Erkin took his first piano lessons from Mercenier, a Frenchman, and later from Adinolfi; then, a renowned professor of music in Istanbul. He graduated from Galatasaray High School. Concurrent with his studies at the Galatasaray High School dispensing education in the French language, he pursued his efforts in the path of becoming a musician and availed himself of every opportunity which could contribute to his aspirations.

The newly founded republic was aiming to expand modernisation and westernisation to every aspect of life, including music. Atatürk had long pondered a renovation also in this domain and was very keen on seeing it in progress. To this end, scholarships were being given to gifted young students in European academic institutions. Ulvi Cemal Erkin was 19 years old when he won the contest of the Ministry of Education and was awarded a scholarship to study music in Paris, together with two other students, Cezmi Rifki Erinc and Ekrem Zeki Un in 1925. He studied in the Paris Conservatory and the Ecole Normale de Musique. He studied piano with Isidor Philipp, and composition with Jean and Noël Gallon and Nadia Boulanger at the Paris Conservatoire and the École Normale de Musique.

Upon his return to Turkey in 1930, he began teaching at the Musiki Muallim Mektebi (School of Musical Education). He met his wife Ferhunde Erkin (née  Remzi) there. On September 29, 1932, he married her, herself a pianist, graduate of the Leipzig Conservatory, and his colleague at the school in Ankara. She became his muse and best interpreter and they shared a lifetime of dedicated endeavours to encourage and train young musicians with the scanty means afforded to institutions and to build up audiences of polyphonic music throughout Anatolia.

Erkin shared the grand prize of the Republican People's Party with Ahmet Adnan Saygun and Hasan Ferit Alnar in 1943 for his Piano Concerto. He wrote the famous Köçekçe orchestral suite the same year.

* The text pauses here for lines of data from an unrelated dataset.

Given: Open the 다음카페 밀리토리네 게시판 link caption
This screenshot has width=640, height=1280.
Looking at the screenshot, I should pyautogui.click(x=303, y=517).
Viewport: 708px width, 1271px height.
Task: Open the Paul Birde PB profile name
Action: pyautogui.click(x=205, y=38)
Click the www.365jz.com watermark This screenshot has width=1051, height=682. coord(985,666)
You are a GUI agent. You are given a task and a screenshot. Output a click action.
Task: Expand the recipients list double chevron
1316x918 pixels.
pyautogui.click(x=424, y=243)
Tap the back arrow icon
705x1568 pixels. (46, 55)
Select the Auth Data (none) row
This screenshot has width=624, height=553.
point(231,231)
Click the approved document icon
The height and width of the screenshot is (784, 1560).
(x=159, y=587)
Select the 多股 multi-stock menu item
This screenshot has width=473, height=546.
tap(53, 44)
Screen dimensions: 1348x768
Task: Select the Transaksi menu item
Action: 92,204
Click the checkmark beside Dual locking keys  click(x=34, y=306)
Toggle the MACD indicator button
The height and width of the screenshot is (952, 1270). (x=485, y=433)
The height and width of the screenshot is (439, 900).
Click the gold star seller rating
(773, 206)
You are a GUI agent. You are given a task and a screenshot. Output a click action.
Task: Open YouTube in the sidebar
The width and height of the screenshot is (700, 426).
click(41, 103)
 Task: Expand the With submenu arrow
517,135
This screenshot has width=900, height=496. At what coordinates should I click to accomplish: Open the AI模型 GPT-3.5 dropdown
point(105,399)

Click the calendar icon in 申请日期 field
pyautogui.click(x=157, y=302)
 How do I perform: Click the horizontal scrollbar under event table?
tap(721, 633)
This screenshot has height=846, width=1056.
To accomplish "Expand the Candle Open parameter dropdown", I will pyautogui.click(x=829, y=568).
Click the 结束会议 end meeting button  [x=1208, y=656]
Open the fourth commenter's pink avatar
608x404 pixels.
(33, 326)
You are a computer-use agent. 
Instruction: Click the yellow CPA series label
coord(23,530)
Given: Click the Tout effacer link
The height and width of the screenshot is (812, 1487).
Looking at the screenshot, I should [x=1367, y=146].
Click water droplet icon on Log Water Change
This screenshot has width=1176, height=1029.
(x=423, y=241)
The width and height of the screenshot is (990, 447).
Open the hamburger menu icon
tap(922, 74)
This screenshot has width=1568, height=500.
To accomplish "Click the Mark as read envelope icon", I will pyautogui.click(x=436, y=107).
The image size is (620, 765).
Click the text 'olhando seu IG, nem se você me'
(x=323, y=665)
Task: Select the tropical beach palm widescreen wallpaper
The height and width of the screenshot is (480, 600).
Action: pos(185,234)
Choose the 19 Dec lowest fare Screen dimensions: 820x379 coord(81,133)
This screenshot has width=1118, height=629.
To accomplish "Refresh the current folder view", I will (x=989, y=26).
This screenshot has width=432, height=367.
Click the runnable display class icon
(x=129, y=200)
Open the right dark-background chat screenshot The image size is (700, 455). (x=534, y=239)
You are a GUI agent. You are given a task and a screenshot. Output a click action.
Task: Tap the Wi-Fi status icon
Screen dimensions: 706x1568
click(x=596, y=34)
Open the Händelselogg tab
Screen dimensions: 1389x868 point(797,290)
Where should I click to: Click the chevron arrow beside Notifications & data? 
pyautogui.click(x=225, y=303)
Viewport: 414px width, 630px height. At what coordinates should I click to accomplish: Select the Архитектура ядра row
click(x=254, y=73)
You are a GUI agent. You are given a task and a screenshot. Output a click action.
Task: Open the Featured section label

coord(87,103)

It was Alfred Cortot who gave him the idea of composing a piano concerto during his visit to Turkey, after listening to his Quartet.

The Piano Concerto and the Köçekçe suite were premiered by the Presidential Symphony Orchestra on March 11, 1943. The orchestra was conducted by Dr. Ernst Praetorius, and Ferhunde Erkin was the soloist. On the request of German Ambassador Franz von Papen, the piano concerto was performed in Berlin, Germany on October 8, 1943. The Berlin Philharmonic was conducted by Fritz Zaun and the soloist was again Ferhunde Erkin.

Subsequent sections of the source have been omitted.